Y también existe, algo más lejos, envolviéndolo todo, el mundo de los poderes imperiales, de las empresas multinacionales que maneja Roma, del poder omnímodo de sus mensajerías, de sus colosales ejércitos... Y también, algo más cerca, el mundo de los profesionales de Dios y de los ritos, los que se hacen dueños de su palabra y a veces la ocultan con su conducta y medran en poder y plata sobre los que deberían pastorear: los atildados sacerdotes de Jerusalén ...

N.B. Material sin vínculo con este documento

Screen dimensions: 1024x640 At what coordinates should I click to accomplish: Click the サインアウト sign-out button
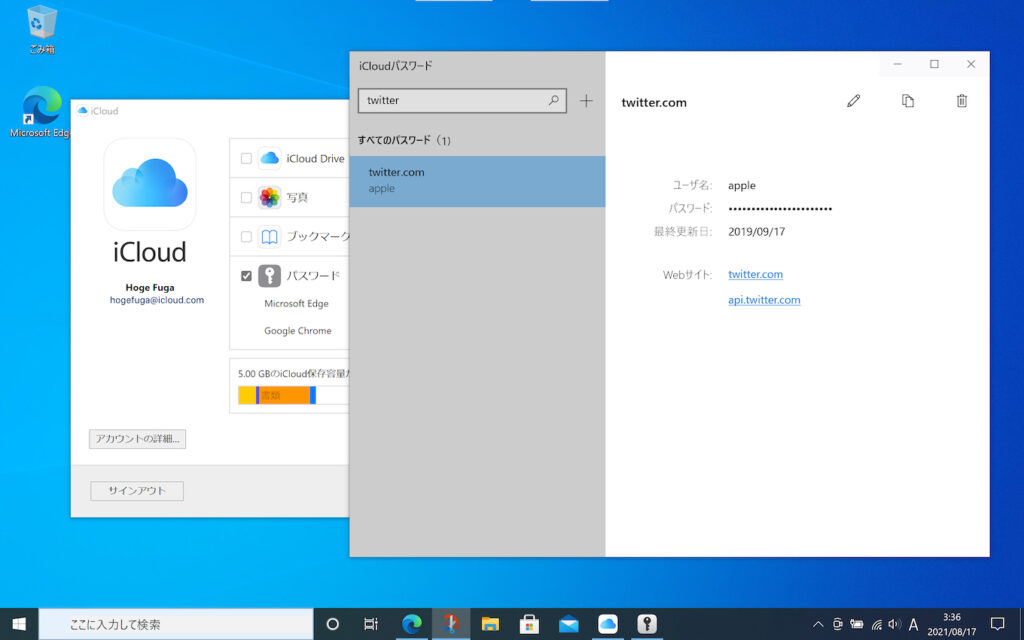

Pero cuando Dios, oculto en el seno de una virgen, está dispuesto a nacer, elige hacerlo, no en Roma, no en el palacio de Herodes, no en el templo de Jerusalén, tampoco entre los desarrapados, los miserables, los pecadores, las mujeres de la calle, sino en Belén, en el solar de las tradiciones patrias, en el ambiente de las buenas familias de Judá, en la sencillez de los hombres de bien, en el seno de una familia santa. La leyenda de un José rechazado por todos y que debe buscar finalmente refugio en un establo de animales, no se sostiene en el texto sagrado. Dice el evangelio que no había lugar decente para que una mujer diera a luz un nuevo dávida en la sala común donde dormían los diversos familiares de José. Ese establo cuidado por todos para sus más preciosas pertenencias, vaca, buey y caballo, es de lejos lo mejor que tienen y lo ceden para que nazca este nuevo descendiente de David. Orgullosos abuelos, orgullosos tíos, curiosos y alborozados primos, habrán recibido con gozo y dignamente al nuevo dávida.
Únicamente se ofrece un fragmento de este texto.